REQUIRED ACTIONS =>
1. Quote the text on Jack Shalloo word for word, starting at "Jack Shalloo is" and ending at "Soul in 2011.".
2. Gather each line of the rows below in which the string "width" appears, and copy those lines as they stand.

= Jack Shalloo =

English actor and singer

Jack Shalloo is an English actor and singer. He has acted in musical theatre as Lewis in Our House, Hamlet in Hamlet The Musical and Pete in Departure Lounge. As a singer, Shalloo released the album London Soul in 2011.

== Life and career ==
Shalloo was born in Hornchurch, Greater London. He trained at Colin's Performing Arts School, London. In 2008, Shalloo had the role of Lewis in Our House. In 2010, he went on to play the role of Pete in the musical Departure Lounge, by Dougal Irvine, at the Waterloo East Theatre alongside Steven Webb, Chris Fountain, Verity Rushworth and Liam Tamne. In 2011, he earned a role in The Kissing Dance, with music by Howard Goodall. He also held the title role as Hamlet in Hamlet The Musical at the Edinburgh Festival Fringe and again in 2011 on a tour of South England.

ENTRIES =>
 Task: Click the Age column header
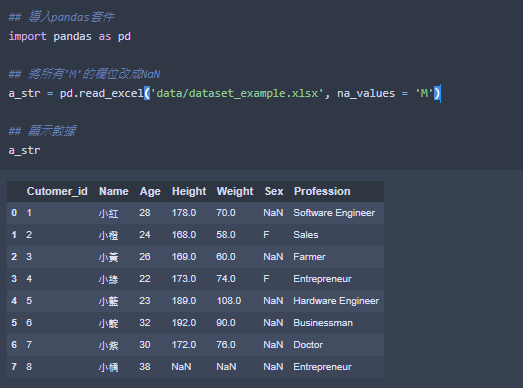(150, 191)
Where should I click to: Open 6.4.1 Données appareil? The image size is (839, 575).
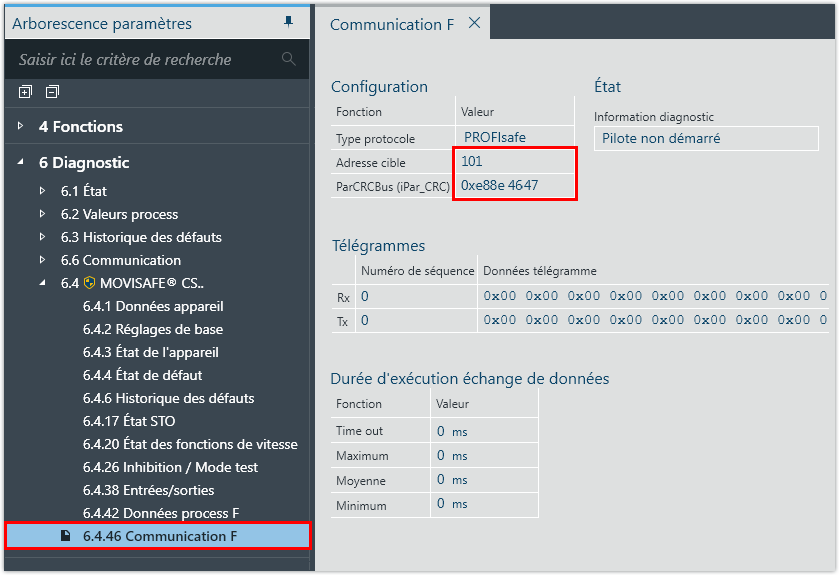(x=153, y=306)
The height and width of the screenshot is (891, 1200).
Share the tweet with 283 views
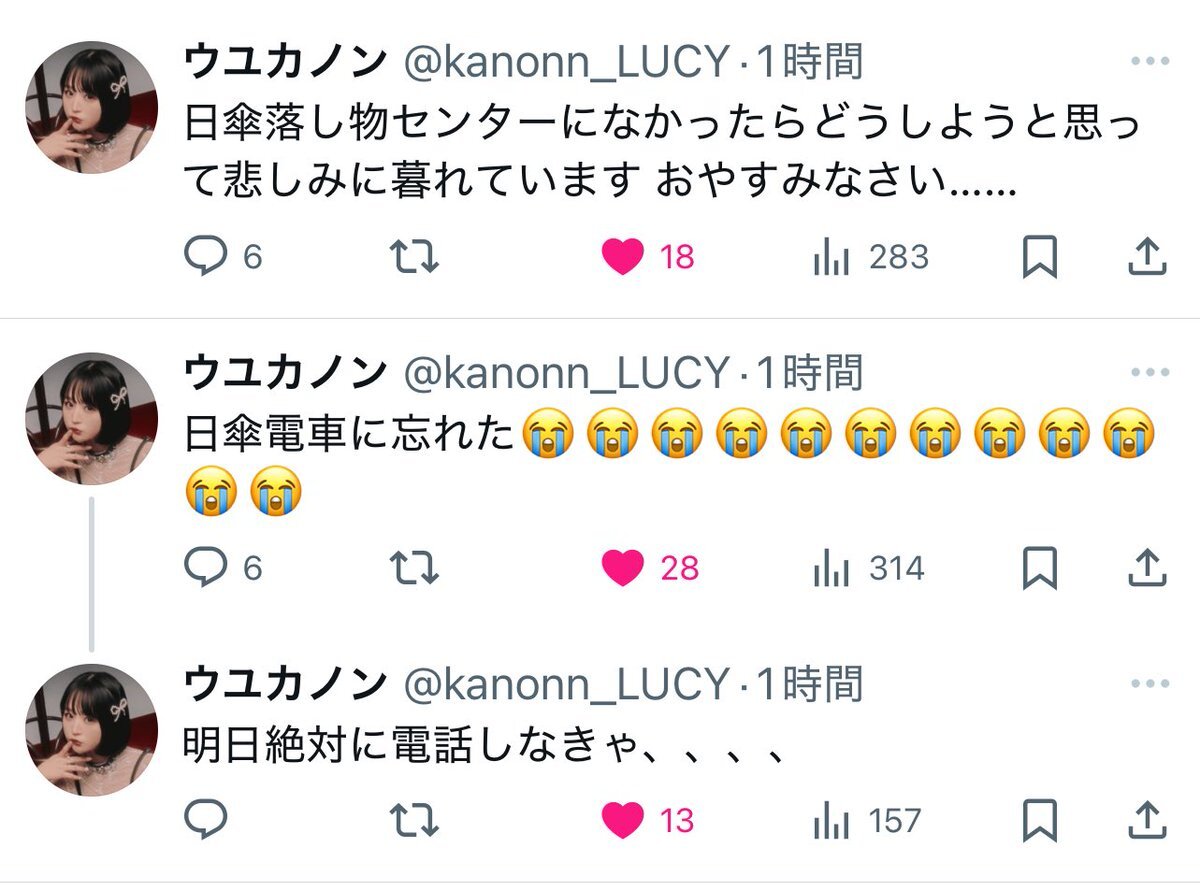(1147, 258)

FULL ANSWERS =>
1.
Jack Shalloo is an English actor and singer. He has acted in musical theatre as Lewis in Our House, Hamlet in Hamlet The Musical and Pete in Departure Lounge. As a singer, Shalloo released the album London Soul in 2011.

2.
The height and width of the screenshot is (891, 1200).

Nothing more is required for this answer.